#### EXTRACTED MATERIAL:
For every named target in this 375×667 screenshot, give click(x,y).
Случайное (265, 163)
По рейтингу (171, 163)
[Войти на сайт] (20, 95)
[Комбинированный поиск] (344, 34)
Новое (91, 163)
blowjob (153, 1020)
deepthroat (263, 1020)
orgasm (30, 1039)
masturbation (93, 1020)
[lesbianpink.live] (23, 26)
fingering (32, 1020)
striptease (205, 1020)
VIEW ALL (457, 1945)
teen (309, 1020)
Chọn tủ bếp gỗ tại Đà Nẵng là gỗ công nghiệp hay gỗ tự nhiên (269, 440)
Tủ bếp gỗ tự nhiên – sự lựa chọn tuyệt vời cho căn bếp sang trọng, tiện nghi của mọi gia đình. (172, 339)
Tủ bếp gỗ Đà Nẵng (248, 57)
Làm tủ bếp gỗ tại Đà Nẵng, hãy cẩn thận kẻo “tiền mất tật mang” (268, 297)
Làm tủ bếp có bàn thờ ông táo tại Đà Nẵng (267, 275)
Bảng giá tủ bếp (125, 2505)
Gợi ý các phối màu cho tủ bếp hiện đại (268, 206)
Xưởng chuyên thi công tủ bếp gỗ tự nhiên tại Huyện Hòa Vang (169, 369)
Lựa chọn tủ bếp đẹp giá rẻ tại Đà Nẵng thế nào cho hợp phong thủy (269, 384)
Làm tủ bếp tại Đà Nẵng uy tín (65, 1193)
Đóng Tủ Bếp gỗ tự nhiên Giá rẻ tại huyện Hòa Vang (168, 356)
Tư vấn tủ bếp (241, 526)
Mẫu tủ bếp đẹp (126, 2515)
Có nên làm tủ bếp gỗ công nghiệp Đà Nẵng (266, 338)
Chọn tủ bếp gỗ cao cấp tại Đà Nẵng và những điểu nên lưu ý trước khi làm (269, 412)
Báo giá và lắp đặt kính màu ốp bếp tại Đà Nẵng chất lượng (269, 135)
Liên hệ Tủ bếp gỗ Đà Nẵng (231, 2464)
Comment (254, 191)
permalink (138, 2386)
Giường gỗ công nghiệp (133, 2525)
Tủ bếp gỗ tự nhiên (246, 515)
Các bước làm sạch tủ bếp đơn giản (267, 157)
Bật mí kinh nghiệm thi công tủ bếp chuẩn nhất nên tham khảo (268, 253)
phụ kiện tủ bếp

#### PROMPT:
Extract exactly and only the lines above from the line containing "fingering (32, 1020)" through the line containing "Tủ bếp gỗ tự nhiên –", both end lines included.

#### YOUR SOLUTION:
fingering (32, 1020)
striptease (205, 1020)
VIEW ALL (457, 1945)
teen (309, 1020)
Chọn tủ bếp gỗ tại Đà Nẵng là gỗ công nghiệp hay gỗ tự nhiên (269, 440)
Tủ bếp gỗ tự nhiên – sự lựa chọn tuyệt vời cho căn bếp sang trọng, tiện nghi của mọi gia đình. (172, 339)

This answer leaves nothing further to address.